In the entries that follow, find the word "vattelapesca" and report each line it is on.

___ Data for this task ___

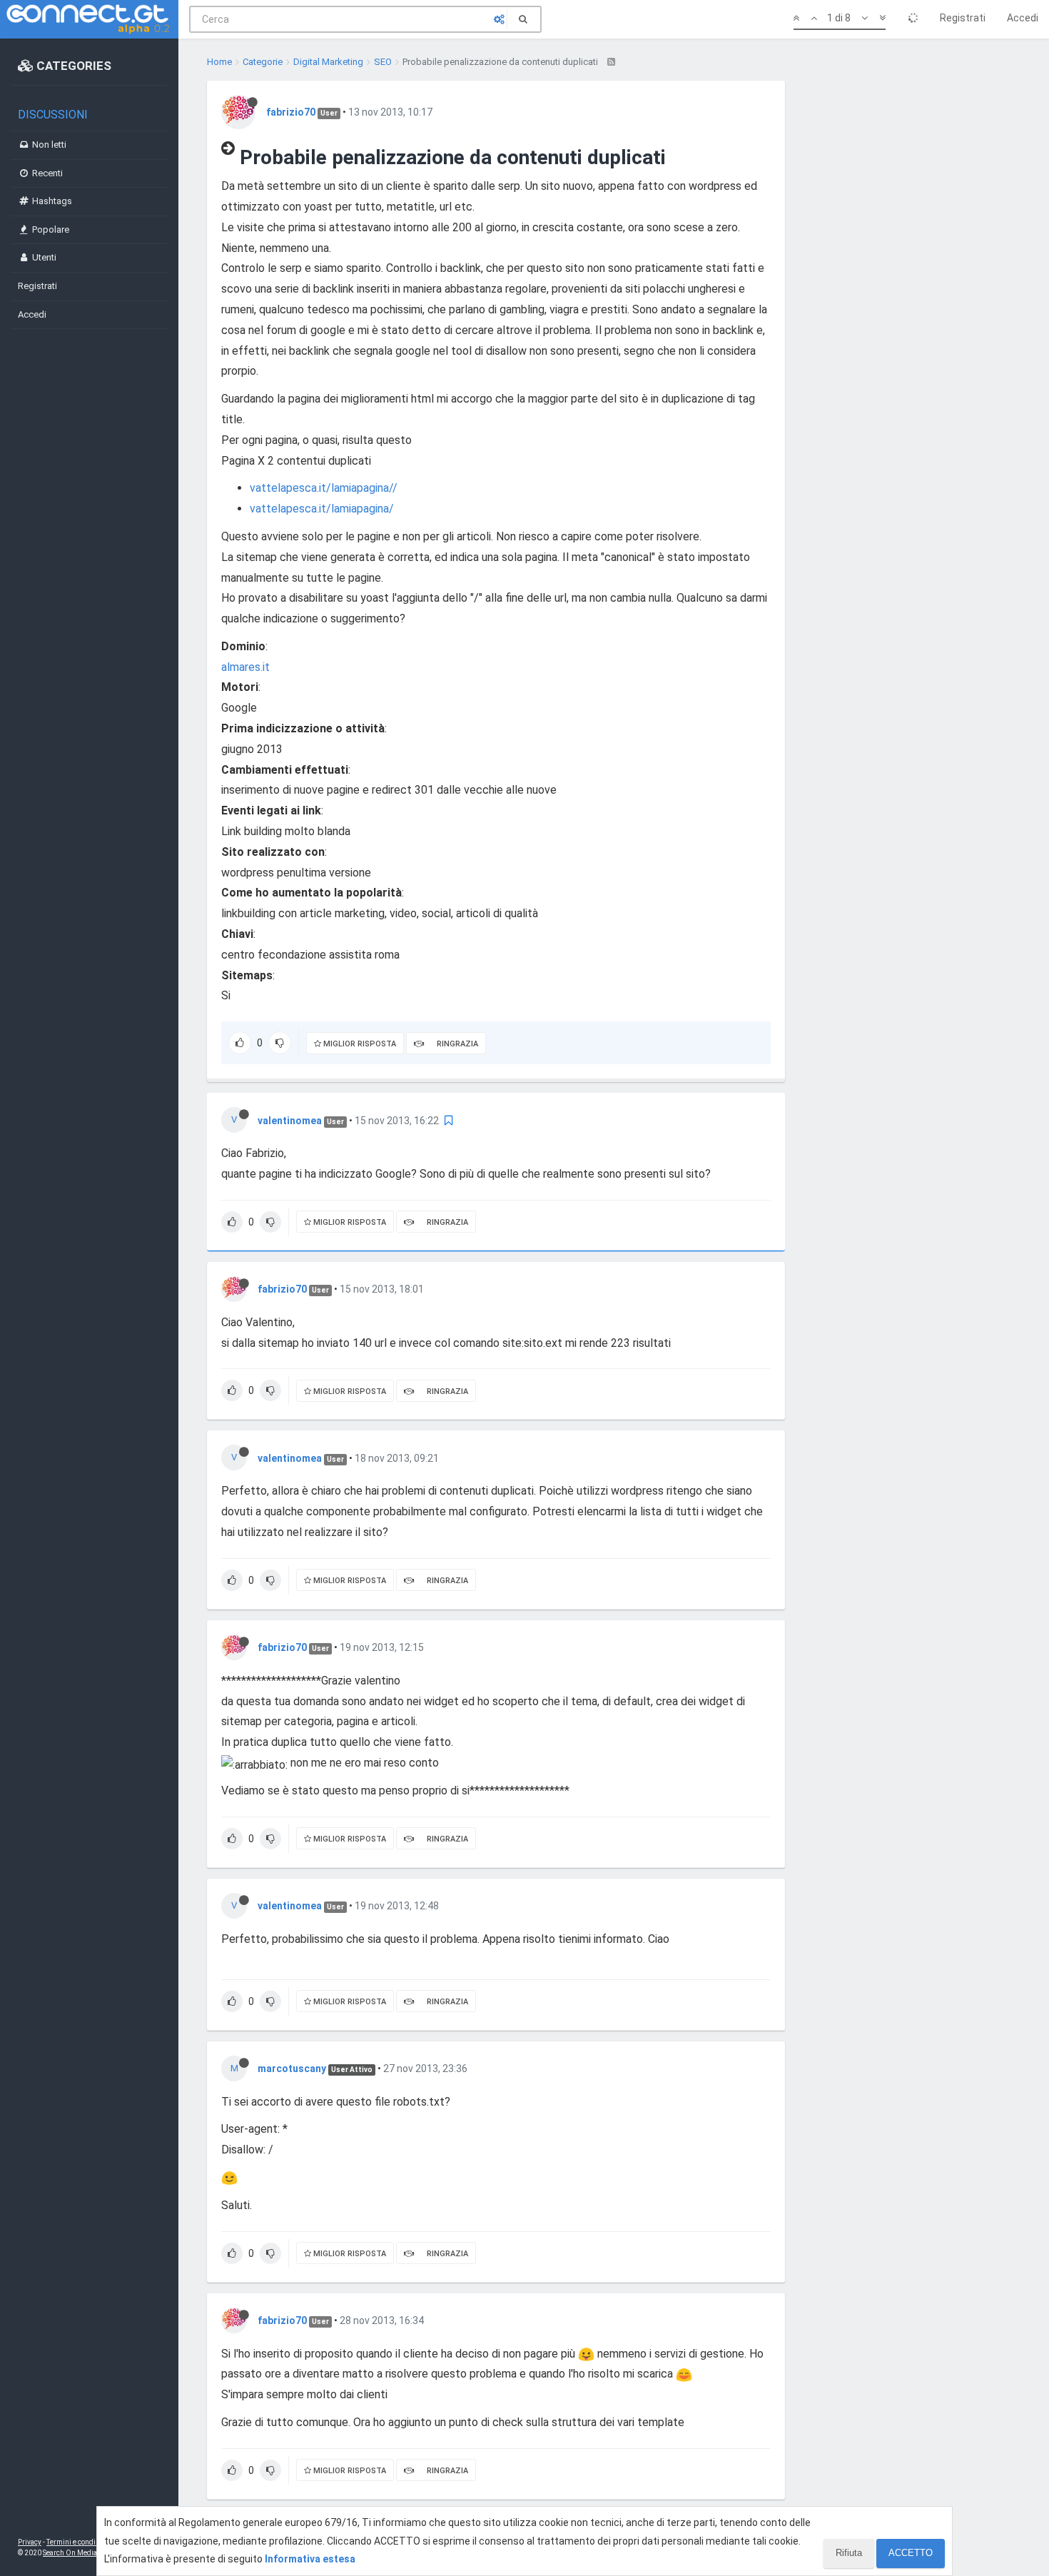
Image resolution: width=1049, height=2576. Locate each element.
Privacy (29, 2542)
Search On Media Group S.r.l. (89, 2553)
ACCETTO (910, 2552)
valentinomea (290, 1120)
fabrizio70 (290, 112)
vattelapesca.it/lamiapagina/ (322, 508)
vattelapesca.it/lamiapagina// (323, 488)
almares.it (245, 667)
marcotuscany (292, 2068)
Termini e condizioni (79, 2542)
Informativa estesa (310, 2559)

___

* [Response area]:
vattelapesca.it/lamiapagina/ (322, 508)
vattelapesca.it/lamiapagina// (323, 488)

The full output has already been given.